Toen de scheepvaart moderniseerde en Wieringen werd ingepolderd hield het kweken van de boontjes op. Ook doordat bonen steeds meer in blik verkocht werden en de grootgrutters belangstelling hadden voor precies vier soorten verdwenen De Wieringer boontjes helemaal. Onder andere samen met de Heilige Boontjes, en naaste familie de Soldatenbonen, (hm, heilige boontjes en soldatenbonen zijn tweelingen, dat is wel veelzeggend…) en de Pronkbonen en de boerentenen, maar daarover gaat het nu niet. Het zijden draadje waaraan het ras hing bleek in handen van Nederlanders die naar Amerika waren geëmigreerd: ze hadden het meegenomen als zaaigoed. En gelukkig zijn er mensen als Ruurd Walrecht, die een paar handenvol ervan wist te bemachtigen en die samen met de Volkskrant verspreidde onder enkele tientallen tuinders.

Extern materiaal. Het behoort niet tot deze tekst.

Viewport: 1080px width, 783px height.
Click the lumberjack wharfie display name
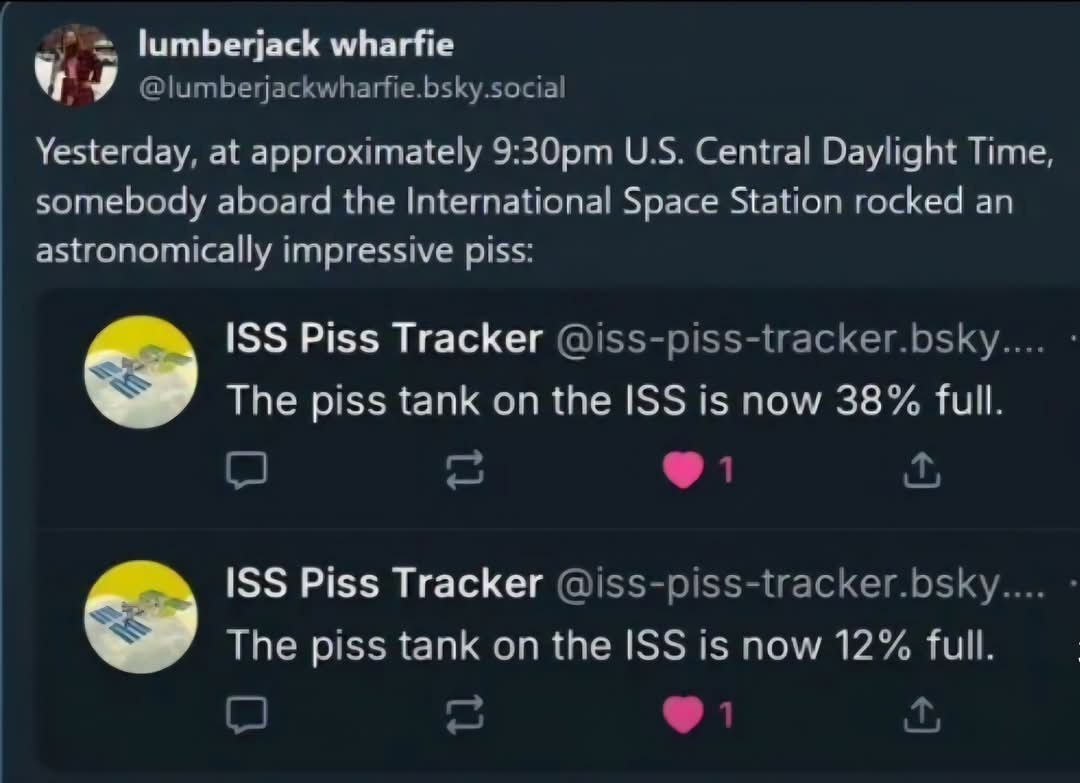click(x=295, y=44)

En kijk nou es! Weer gewoon verkrijgbaar. Wat een mooi boontje.

Ik ga ze volgend jaar ook in mijn tuin zaaien.

Het depot

Vandaag (vrijdag 5 november 2021) opent de koning officieel Het Depot van Museum Boijmans van Beuningen.

Echtgenoot Yep en ik, hip en on trend als wij zijn, marcheren natuurlijk altijd voor de troepen uit dus gingen we er al kijken. (oftewel, echtgenoot Yep is “vriend” van het museum en krijgt in ruil voor zijn jaarlijkse bijdrage uitnodigingen voor dit soort leuks)

Buiten voor de ingang worden grote lichtcirkels in alle kleuren op de vloer geprojecteerd, een kunstwerk van Pippilotti Rist. Dat wordt weer gespiegeld door de bekleding van het gebouw. Het is een magische entree.

Binnen is van allerlei te zien uit de collectie dat is opgehangen of geplaatst ter bezichtiging, maar we mochten ook rondkijken in restauratie-ateliers en in de feitelijke schilderijen-opslag. Het dak is ook iets heel bijzonders: een berkenbos op grote hoogte in een wereldstad. We gaan beslist nog eens vaker kijken.